Abstract

Objectives: Recently, an association was found between diabetic nephropathy and the D18S880 microsatellite, located in the carnosinase gene (CNDP1) on chro-mosome 18q. Alleles of this microsatellite encode for a variable number of leucine residues (from 4 to 7) in the leader peptide of the carnosinase precursor. The homozygous for the 5 leucines were more common in controls than cases in studies focusing on type 2 diabetic patients. To test whether this finding can be extended to type 1 diabetic patients, we carried out a comprehensive study on association between diabetic nephropathy and the D18S880 microsatellite and 21 additional SNPs that tagged the genomic region containing CNDP1 and CNDP2.

Methods: Overall, 1269 Caucasian patients with type 1 diabetes were included in the study: 613 patients with normoalbuminuria and long duration of diabetes, 445 patients with persistent proteinuria, and 211 patients with end stage renal disease. All patients were genotyped for selected polymorphisms and the associations with diabetic nephropathy were tested by χ2 test with calculating odds ratios.
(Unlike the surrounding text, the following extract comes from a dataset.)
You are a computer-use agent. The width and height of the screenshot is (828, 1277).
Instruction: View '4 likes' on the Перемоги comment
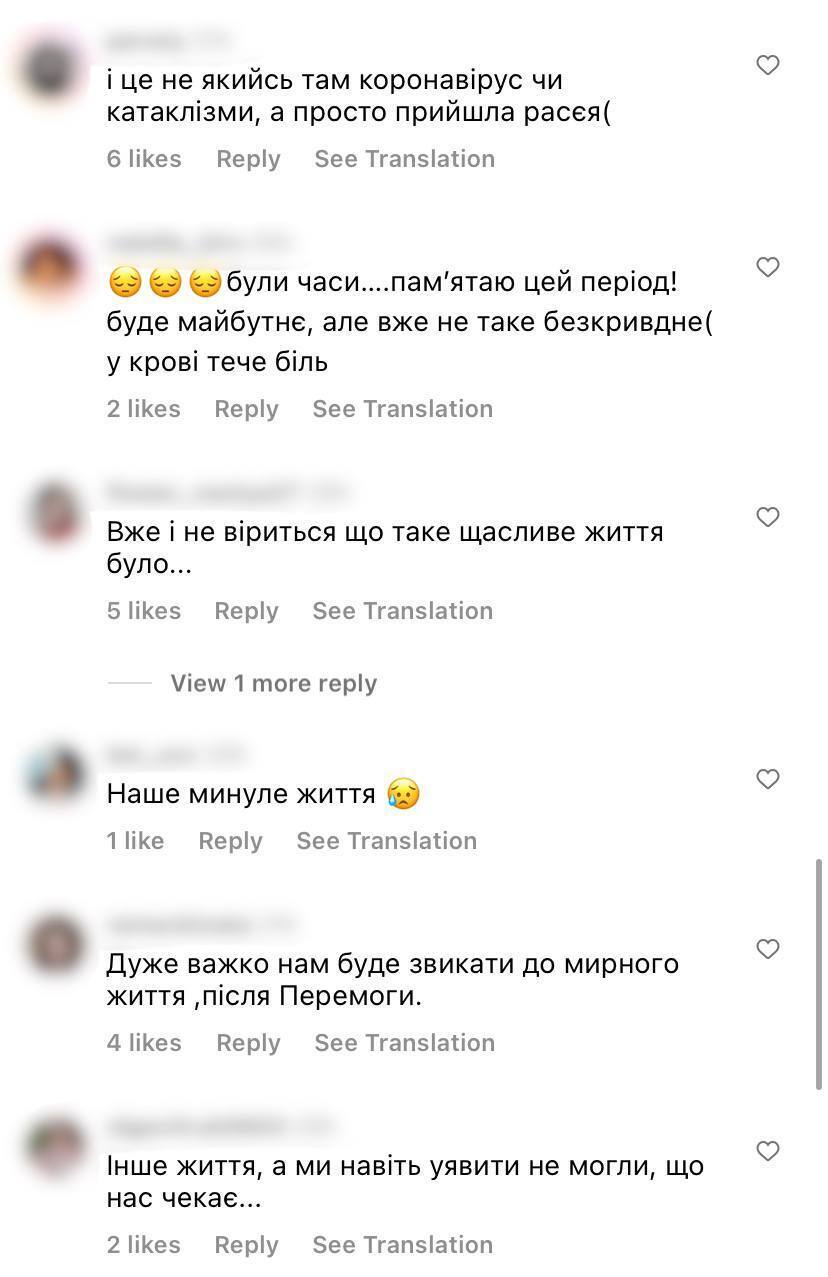[x=144, y=1042]
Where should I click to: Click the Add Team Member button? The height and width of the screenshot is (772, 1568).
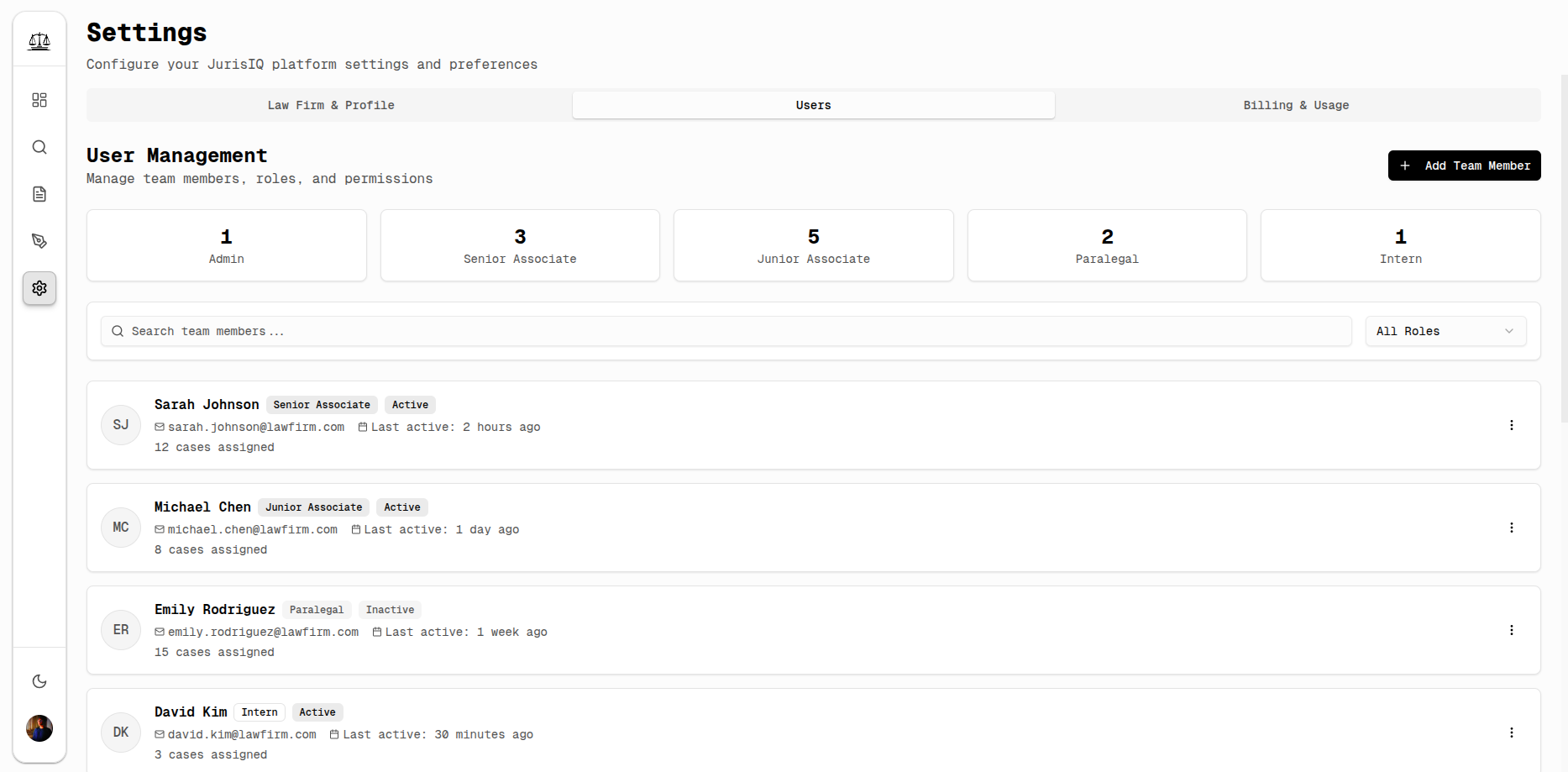coord(1464,165)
Results: We did not find any significant association between diabetic nephropathy and any examined genetic markers. The negative findings of the case – control study were supported further by negative findings obtained from the six-year follow-up study of 445 patients with persistent proteinuria during which 135 patients developed ESRD.

Conclusion: Our large comprehensive study did not find the association of the D18S880 microsatellite nor any other polymorphisms in the CNDP2 – CNDP1 genomic region and susceptibility for diabetic nephropathy in type 1 diabetes.